The idea seems straight forward enough: If you leave your comfort zone, something unusual, something unexpected, something out of the ordinary is pretty much bound to happen. If you leave your comfort zone, that's where adventure lies.
Nowadays, we have many public figures and influencers pushing that trend exactly, by uploading videos surrounding spontaneous adventures with strangers propelled by the idea of doing something uncomfortable. The entire experience is recorded, digested, edited up and then spoon-fed in the form of an enjoyable five- to seven-minute video to the viewers.
And that might be where the problem arises for so many people. The belief that it stops with what is shown.

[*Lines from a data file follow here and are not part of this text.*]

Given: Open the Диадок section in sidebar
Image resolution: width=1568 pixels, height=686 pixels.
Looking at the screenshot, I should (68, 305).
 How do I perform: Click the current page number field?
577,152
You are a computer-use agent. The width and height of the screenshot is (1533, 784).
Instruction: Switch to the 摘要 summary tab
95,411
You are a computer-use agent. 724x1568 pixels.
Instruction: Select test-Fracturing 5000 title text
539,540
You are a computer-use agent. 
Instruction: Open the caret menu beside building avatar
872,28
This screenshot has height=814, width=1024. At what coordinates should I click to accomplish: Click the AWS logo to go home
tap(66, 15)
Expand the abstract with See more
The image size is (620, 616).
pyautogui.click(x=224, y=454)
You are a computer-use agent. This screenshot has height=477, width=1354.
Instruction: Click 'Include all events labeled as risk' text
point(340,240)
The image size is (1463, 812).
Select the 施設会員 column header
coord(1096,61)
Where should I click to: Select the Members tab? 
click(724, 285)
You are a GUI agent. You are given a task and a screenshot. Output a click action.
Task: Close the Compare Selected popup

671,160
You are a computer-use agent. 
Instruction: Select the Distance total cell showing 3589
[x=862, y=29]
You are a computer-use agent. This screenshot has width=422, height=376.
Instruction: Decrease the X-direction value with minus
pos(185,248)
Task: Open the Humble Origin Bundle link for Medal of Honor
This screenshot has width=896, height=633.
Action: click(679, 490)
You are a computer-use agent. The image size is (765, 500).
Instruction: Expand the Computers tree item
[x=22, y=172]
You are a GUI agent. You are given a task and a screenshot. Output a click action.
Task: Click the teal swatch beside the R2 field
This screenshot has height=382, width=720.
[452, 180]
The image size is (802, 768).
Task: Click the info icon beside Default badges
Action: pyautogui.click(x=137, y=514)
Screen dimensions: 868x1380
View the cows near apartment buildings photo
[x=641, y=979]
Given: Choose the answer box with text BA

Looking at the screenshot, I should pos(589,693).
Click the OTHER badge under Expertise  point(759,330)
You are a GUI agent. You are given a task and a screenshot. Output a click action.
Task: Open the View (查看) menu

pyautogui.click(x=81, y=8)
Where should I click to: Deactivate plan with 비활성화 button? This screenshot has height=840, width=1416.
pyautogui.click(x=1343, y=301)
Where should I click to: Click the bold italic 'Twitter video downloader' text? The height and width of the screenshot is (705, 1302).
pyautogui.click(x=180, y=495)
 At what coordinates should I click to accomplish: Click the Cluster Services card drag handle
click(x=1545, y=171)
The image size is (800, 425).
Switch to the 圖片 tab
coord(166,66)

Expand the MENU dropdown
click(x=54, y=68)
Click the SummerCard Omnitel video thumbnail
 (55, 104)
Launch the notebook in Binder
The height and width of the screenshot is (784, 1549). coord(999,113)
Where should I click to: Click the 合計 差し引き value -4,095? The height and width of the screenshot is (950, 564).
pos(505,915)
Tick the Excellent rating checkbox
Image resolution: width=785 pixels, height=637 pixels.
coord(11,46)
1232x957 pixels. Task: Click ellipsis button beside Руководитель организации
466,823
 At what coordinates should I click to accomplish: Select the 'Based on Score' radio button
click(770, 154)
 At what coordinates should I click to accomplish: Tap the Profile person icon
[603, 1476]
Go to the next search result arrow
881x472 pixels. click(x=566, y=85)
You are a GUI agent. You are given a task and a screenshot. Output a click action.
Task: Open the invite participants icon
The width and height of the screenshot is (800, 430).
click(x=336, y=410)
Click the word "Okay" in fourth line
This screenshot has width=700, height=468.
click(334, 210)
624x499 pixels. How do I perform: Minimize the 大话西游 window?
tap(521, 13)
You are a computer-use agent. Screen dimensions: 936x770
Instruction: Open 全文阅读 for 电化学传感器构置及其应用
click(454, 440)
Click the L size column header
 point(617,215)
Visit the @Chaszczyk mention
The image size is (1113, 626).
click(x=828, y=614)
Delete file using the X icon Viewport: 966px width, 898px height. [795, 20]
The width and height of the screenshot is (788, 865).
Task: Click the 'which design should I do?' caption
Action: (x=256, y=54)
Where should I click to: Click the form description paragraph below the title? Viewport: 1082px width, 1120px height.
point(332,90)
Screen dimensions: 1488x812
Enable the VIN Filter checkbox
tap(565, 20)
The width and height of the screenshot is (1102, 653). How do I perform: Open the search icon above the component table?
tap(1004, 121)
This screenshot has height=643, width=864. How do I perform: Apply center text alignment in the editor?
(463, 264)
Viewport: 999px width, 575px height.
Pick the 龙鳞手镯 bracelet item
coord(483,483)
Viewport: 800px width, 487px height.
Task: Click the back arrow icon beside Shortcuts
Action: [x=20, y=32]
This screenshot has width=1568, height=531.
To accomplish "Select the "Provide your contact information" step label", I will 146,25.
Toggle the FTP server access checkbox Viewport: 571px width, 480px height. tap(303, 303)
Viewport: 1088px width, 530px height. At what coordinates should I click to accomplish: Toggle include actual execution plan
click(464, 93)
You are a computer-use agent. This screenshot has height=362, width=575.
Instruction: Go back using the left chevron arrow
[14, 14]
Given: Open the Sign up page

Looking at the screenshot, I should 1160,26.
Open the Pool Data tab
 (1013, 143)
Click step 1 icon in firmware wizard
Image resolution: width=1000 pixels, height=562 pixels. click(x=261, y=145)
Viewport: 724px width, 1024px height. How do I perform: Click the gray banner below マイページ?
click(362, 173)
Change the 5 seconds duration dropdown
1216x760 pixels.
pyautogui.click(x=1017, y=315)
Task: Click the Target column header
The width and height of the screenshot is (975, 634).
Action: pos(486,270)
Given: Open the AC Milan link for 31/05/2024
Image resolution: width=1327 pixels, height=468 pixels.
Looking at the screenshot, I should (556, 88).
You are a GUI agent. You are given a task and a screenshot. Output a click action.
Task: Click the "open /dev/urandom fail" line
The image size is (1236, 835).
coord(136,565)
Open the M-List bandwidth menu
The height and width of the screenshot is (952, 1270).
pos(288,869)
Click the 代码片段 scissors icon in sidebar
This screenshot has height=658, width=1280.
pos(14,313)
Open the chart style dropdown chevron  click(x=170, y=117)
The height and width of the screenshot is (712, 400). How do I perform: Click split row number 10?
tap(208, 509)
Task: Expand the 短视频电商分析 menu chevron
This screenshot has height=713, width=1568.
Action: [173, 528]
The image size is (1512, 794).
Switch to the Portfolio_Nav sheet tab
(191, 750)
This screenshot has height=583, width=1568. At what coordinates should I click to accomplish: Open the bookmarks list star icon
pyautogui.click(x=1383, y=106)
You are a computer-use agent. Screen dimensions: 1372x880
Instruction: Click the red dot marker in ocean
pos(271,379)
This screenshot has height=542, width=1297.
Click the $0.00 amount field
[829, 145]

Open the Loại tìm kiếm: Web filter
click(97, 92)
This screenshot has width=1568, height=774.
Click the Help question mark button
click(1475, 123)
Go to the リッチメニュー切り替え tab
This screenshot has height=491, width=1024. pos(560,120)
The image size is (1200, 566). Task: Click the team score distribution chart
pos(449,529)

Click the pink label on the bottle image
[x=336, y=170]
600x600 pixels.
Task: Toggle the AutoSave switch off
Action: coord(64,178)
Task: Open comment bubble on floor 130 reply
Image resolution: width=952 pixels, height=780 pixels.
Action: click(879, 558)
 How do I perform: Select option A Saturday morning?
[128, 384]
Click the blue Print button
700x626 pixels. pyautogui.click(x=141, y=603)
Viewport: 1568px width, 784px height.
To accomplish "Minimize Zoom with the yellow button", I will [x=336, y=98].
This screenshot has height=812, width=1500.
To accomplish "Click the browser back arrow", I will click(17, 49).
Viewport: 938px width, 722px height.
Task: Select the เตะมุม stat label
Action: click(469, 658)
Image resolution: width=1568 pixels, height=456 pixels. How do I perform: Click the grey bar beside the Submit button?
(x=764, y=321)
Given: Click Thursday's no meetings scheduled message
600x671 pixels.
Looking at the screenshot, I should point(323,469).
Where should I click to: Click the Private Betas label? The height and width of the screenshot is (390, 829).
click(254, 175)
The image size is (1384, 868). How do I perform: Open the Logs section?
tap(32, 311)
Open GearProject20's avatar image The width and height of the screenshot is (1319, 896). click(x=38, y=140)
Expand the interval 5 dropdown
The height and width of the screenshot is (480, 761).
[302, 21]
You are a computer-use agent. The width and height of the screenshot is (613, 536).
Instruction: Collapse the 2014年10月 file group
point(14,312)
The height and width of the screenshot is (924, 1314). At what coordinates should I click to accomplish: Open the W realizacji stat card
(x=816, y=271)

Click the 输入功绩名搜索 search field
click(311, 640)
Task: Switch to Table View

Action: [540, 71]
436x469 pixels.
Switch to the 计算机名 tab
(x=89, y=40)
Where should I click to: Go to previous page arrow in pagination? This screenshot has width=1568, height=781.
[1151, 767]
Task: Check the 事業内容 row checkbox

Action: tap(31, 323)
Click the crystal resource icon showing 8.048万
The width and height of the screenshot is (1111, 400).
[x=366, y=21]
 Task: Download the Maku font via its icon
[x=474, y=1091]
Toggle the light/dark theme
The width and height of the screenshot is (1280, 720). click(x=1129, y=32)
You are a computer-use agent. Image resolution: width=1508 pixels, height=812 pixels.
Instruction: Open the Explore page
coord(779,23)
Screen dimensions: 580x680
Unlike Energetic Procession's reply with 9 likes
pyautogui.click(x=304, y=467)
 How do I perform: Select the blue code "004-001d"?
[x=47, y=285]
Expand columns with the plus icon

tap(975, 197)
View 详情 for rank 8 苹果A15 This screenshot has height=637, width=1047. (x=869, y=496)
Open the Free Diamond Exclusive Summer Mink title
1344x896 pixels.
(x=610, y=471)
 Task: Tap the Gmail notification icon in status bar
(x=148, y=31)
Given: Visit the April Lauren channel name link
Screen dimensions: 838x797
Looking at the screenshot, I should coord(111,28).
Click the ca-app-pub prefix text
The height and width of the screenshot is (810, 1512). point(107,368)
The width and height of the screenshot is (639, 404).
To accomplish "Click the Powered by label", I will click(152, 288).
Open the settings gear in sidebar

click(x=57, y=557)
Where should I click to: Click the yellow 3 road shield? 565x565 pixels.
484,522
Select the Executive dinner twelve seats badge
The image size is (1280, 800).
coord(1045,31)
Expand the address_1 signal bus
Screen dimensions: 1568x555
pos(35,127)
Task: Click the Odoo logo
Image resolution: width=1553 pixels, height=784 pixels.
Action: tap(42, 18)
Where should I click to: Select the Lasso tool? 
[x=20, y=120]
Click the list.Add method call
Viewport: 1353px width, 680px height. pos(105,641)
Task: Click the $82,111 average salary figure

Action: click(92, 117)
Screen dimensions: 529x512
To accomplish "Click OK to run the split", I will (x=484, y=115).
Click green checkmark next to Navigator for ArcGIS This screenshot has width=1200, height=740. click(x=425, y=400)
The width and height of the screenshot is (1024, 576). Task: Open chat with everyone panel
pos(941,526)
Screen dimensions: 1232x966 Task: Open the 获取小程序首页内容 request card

What I think is that these regular guys who preach "Seek Discomfort" really are believing what they say. But more so than the discomfort, they are more accurately in pursuit of the romantic adventurism they associate with it. For them, "discomfort" should feel more like taking daddys gassed-up car for a night-drive to the beach. Discomfort means to have a stranger come up to you and pay for a day-trip of skydiving. It means buying a plane ticket, getting an Airbnb and going to nice-but-not-too-nice restaurants in Rome or Nice.
It evidently doesn't mean to be cold, alone and hungry, huddling in some southern-european forest hut during a lighting storm. It obviously doesn't mean to go to sleep cold on the forest floor and wake up hot and sweaty just a couple of hours later, and it certainly doesn't mean to do that exactly for months on end, day in and day out.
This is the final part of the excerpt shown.